From 09979eaa91dfe457a7f750a363757e0112dc0789 Mon Sep 17 00:00:00 2001
From: Ian Barwick <barwick@gmail.com>
Date: Tue, 11 Jun 2019 15:14:17 +0900
Subject: [PATCH] note that "standby follow" requires a primary to be available

While it's technically possible to have a standby follow another
standby while the primary is not available, repmgr will not be able
to update its metadata, which will cause Confusion and Chaos.

Update the documentation to make this clear, and provide a more helpful
error message if this situation occurs. The operation previously
failed anyway, but with an unhelpful message about not being able to
find a node record.
---
 HISTORY                        |  1 +
 doc/appendix-release-notes.xml |  9 ++++-
 doc/repmgr-standby-follow.xml  | 73 ++++++++++++++++++----------------
 repmgr-action-standby.c        | 24 ++++++++---
 4 files changed, 66 insertions(+), 41 deletions(-)
diff --git a/HISTORY b/HISTORY
index 9cc1ea56..a327f4b2 100644
--- a/HISTORY
+++ b/HISTORY
@@ -24,6 +24,7 @@
         repmgr: ensure BDR2-specific functionality cannot be used on
           BDR3 and later (Ian)
         repmgr: canonicalize the data directory path (Ian)
+        repmgr: note that "standby follow" requires a primary to be available (Ian)
         repmgrd: monitor standbys attached to primary (Ian)
         repmgrd: add "primary visibility consensus" functionality (Ian)

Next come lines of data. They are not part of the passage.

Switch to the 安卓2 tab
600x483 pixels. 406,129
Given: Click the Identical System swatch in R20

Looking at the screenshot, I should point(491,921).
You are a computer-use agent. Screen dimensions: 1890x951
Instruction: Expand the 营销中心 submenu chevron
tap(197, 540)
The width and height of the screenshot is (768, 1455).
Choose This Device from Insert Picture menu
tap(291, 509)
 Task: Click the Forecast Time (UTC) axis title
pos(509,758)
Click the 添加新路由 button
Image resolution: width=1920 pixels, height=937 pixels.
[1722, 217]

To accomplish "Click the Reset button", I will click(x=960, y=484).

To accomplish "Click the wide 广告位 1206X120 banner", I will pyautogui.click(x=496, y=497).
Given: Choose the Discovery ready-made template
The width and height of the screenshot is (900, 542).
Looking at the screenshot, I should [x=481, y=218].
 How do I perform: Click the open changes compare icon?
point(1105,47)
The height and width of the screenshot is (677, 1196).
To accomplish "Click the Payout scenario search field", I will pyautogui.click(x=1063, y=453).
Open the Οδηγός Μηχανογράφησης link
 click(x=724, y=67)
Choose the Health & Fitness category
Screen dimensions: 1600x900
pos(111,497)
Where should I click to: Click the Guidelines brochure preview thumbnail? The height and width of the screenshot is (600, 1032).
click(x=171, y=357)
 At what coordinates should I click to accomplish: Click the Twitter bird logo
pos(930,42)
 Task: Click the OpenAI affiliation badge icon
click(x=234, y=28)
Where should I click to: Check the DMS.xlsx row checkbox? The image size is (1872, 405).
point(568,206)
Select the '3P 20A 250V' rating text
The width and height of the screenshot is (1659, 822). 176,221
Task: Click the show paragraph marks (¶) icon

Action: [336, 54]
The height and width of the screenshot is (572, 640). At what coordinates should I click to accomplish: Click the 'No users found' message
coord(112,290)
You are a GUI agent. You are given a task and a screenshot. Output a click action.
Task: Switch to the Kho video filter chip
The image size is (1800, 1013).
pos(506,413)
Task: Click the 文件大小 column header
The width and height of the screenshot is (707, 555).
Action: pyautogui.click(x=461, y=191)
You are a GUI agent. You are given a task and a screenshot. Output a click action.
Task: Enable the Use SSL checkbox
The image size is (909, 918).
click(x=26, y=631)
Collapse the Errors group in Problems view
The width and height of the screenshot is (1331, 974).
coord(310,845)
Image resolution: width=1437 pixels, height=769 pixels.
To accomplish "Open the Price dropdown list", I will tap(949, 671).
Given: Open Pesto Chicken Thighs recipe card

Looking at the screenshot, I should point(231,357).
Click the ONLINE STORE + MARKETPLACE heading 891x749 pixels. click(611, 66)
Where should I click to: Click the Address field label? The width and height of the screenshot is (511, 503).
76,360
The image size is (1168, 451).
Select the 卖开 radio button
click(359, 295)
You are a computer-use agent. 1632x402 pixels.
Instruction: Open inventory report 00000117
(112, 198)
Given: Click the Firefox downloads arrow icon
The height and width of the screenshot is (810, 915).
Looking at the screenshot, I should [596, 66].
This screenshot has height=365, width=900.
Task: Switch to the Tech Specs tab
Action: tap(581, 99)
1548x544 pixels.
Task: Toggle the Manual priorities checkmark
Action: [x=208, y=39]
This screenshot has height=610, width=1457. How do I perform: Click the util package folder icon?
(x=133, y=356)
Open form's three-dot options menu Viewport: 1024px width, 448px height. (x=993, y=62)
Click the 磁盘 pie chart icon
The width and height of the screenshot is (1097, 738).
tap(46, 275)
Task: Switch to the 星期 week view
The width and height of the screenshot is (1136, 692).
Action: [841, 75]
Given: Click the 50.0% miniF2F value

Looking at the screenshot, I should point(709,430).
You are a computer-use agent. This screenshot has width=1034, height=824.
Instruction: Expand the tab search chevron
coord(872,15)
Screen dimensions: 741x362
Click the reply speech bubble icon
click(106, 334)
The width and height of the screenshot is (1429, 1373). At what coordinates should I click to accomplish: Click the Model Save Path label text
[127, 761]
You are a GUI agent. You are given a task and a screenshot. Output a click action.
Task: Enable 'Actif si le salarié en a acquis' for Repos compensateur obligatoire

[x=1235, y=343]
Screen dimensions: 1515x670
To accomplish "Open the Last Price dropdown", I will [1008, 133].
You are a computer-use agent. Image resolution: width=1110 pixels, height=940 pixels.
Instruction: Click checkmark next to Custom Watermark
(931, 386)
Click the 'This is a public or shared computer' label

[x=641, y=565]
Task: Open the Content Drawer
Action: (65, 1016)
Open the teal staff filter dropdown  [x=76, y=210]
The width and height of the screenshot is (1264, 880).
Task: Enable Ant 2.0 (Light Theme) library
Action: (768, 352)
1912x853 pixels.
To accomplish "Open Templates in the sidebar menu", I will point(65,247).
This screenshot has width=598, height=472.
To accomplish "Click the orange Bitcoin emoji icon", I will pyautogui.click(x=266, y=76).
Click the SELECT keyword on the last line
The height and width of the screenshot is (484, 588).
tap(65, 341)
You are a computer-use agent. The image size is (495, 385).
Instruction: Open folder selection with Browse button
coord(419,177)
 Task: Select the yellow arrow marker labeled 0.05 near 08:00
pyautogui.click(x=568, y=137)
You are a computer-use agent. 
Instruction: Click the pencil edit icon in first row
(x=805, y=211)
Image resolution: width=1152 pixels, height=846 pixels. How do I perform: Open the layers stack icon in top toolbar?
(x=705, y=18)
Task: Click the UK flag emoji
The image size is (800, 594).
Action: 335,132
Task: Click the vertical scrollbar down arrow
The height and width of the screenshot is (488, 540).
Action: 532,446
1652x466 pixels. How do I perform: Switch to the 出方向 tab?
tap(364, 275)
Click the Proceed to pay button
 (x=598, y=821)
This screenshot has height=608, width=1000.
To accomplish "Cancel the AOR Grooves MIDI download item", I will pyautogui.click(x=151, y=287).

         repmgrd: fix memory leak which occurs while the monitored PostgreSQL
diff --git a/doc/appendix-release-notes.xml b/doc/appendix-release-notes.xml
index cb08a81e..68f7290e 100644
--- a/doc/appendix-release-notes.xml
+++ b/doc/appendix-release-notes.xml
@@ -43,6 +43,14 @@
             </para>
 		  </listitem>
 
+		  <listitem>
+            <para>
+              <link linkend="repmgr-standby-follow"><command>repmgr standby follow</command></link>:
+              note that an active, reachable cluster primary is required for this command;
+			  and provide a more helpful error message if no reachable primary could be found.
+            </para>
+		  </listitem>
+
           <listitem>
             <para>
               &repmgr;: when executing <link linkend="repmgr-standby-switchover"><command>repmgr standby switchover</command></link>,
@@ -75,7 +83,6 @@
             </para>
           </listitem>
 
-
           <listitem>
             <para>
               <link linkend="repmgr-standby-promote"><command>repmgr standby promote</command></link>:
diff --git a/doc/repmgr-standby-follow.xml b/doc/repmgr-standby-follow.xml
index 6ff8e306..b0f4a6b6 100644
--- a/doc/repmgr-standby-follow.xml
+++ b/doc/repmgr-standby-follow.xml
@@ -20,49 +20,54 @@
       (&quot;follow target&quot;). Typically this will be the primary, but this
       command can also be used to attach the standby to another standby.
     </para>
+
     <para>
-      This command requires a valid
-      <filename>repmgr.conf</filename> file for the standby, either specified
-      explicitly with <literal>-f/--config-file</literal> or located in a
+      This command requires a valid <filename>repmgr.conf</filename> file for the standby,
+      either specified explicitly with <literal>-f/--config-file</literal> or located in a
       default location; no additional arguments are required.
     </para>
 
-	<para>
-	  By default &repmgr; will attempt to attach the standby to the current primary.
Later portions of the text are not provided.